──────── WORKING DATA
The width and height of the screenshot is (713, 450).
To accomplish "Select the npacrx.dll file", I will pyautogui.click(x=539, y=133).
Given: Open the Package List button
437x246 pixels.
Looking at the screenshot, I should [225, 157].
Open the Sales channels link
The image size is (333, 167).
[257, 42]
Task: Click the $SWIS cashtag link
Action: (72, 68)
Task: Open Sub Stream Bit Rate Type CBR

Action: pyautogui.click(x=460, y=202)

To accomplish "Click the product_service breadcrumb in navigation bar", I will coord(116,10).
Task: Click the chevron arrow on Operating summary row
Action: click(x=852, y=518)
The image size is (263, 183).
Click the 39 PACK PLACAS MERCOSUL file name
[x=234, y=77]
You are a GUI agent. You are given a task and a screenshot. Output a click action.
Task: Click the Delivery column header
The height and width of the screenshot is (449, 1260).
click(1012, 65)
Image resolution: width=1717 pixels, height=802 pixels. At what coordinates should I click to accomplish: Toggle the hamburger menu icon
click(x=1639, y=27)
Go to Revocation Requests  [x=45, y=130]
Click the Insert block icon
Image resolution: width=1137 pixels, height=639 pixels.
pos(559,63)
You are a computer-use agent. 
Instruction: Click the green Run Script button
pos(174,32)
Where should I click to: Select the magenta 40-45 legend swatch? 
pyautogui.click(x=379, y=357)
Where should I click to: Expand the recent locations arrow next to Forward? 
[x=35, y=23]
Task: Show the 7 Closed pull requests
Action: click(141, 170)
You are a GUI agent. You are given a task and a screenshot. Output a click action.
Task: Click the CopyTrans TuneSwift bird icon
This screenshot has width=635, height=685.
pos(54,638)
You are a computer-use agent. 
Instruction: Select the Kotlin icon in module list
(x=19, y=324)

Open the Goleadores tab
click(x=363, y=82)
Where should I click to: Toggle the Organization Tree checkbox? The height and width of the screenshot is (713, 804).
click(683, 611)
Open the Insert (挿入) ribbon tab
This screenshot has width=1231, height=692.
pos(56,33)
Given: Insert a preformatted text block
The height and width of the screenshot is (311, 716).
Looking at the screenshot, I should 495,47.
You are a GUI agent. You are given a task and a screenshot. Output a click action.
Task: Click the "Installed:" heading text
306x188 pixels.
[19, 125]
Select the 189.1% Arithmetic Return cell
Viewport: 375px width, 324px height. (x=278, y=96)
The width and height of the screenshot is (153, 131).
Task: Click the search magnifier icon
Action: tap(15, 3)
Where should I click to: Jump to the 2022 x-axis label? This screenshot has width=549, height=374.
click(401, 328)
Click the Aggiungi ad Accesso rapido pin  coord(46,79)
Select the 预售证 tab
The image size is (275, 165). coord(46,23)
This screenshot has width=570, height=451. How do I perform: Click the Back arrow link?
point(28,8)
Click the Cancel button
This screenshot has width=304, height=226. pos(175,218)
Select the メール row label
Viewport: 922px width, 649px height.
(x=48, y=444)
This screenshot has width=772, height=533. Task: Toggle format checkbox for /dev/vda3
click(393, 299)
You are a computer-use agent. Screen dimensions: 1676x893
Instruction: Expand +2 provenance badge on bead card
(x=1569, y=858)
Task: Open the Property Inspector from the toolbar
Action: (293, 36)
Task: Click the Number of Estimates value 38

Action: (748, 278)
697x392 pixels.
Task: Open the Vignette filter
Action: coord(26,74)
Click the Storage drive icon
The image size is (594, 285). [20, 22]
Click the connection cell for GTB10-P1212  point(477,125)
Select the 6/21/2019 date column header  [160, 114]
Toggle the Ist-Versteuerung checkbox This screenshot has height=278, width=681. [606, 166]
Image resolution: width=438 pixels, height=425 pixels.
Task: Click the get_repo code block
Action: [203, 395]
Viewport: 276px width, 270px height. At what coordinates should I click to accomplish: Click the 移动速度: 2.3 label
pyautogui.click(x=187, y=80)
────────────────
WHAT IS BEING ASKED:
The full set of entries above should be given again exactly.

RESULT BELOW:
The width and height of the screenshot is (713, 450).
To accomplish "Select the npacrx.dll file", I will pyautogui.click(x=539, y=133).
Given: Open the Package List button
437x246 pixels.
Looking at the screenshot, I should [225, 157].
Open the Sales channels link
The image size is (333, 167).
[257, 42]
Task: Click the $SWIS cashtag link
Action: (72, 68)
Task: Open Sub Stream Bit Rate Type CBR

Action: pyautogui.click(x=460, y=202)

To accomplish "Click the product_service breadcrumb in navigation bar", I will coord(116,10).
Task: Click the chevron arrow on Operating summary row
Action: click(x=852, y=518)
The image size is (263, 183).
Click the 39 PACK PLACAS MERCOSUL file name
[x=234, y=77]
You are a GUI agent. You are given a task and a screenshot. Output a click action.
Task: Click the Delivery column header
The height and width of the screenshot is (449, 1260).
click(1012, 65)
Image resolution: width=1717 pixels, height=802 pixels. At what coordinates should I click to accomplish: Toggle the hamburger menu icon
click(x=1639, y=27)
Go to Revocation Requests  [x=45, y=130]
Click the Insert block icon
Image resolution: width=1137 pixels, height=639 pixels.
pos(559,63)
You are a computer-use agent. 
Instruction: Click the green Run Script button
pos(174,32)
Where should I click to: Select the magenta 40-45 legend swatch? 
pyautogui.click(x=379, y=357)
Where should I click to: Expand the recent locations arrow next to Forward? 
[x=35, y=23]
Task: Show the 7 Closed pull requests
Action: click(141, 170)
You are a GUI agent. You are given a task and a screenshot. Output a click action.
Task: Click the CopyTrans TuneSwift bird icon
This screenshot has width=635, height=685.
pos(54,638)
You are a computer-use agent. 
Instruction: Select the Kotlin icon in module list
(x=19, y=324)

Open the Goleadores tab
click(x=363, y=82)
Where should I click to: Toggle the Organization Tree checkbox? The height and width of the screenshot is (713, 804).
click(683, 611)
Open the Insert (挿入) ribbon tab
This screenshot has width=1231, height=692.
pos(56,33)
Given: Insert a preformatted text block
The height and width of the screenshot is (311, 716).
Looking at the screenshot, I should 495,47.
You are a GUI agent. You are given a task and a screenshot. Output a click action.
Task: Click the "Installed:" heading text
306x188 pixels.
[19, 125]
Select the 189.1% Arithmetic Return cell
Viewport: 375px width, 324px height. (x=278, y=96)
The width and height of the screenshot is (153, 131).
Task: Click the search magnifier icon
Action: tap(15, 3)
Where should I click to: Jump to the 2022 x-axis label? This screenshot has width=549, height=374.
click(401, 328)
Click the Aggiungi ad Accesso rapido pin  coord(46,79)
Select the 预售证 tab
The image size is (275, 165). coord(46,23)
This screenshot has width=570, height=451. How do I perform: Click the Back arrow link?
point(28,8)
Click the Cancel button
This screenshot has width=304, height=226. pos(175,218)
Select the メール row label
Viewport: 922px width, 649px height.
(x=48, y=444)
This screenshot has width=772, height=533. Task: Toggle format checkbox for /dev/vda3
click(393, 299)
You are a computer-use agent. Screen dimensions: 1676x893
Instruction: Expand +2 provenance badge on bead card
(x=1569, y=858)
Task: Open the Property Inspector from the toolbar
Action: (293, 36)
Task: Click the Number of Estimates value 38

Action: (748, 278)
697x392 pixels.
Task: Open the Vignette filter
Action: coord(26,74)
Click the Storage drive icon
The image size is (594, 285). [20, 22]
Click the connection cell for GTB10-P1212  point(477,125)
Select the 6/21/2019 date column header  [160, 114]
Toggle the Ist-Versteuerung checkbox This screenshot has height=278, width=681. [606, 166]
Image resolution: width=438 pixels, height=425 pixels.
Task: Click the get_repo code block
Action: [203, 395]
Viewport: 276px width, 270px height. At what coordinates should I click to accomplish: Click the 移动速度: 2.3 label
pyautogui.click(x=187, y=80)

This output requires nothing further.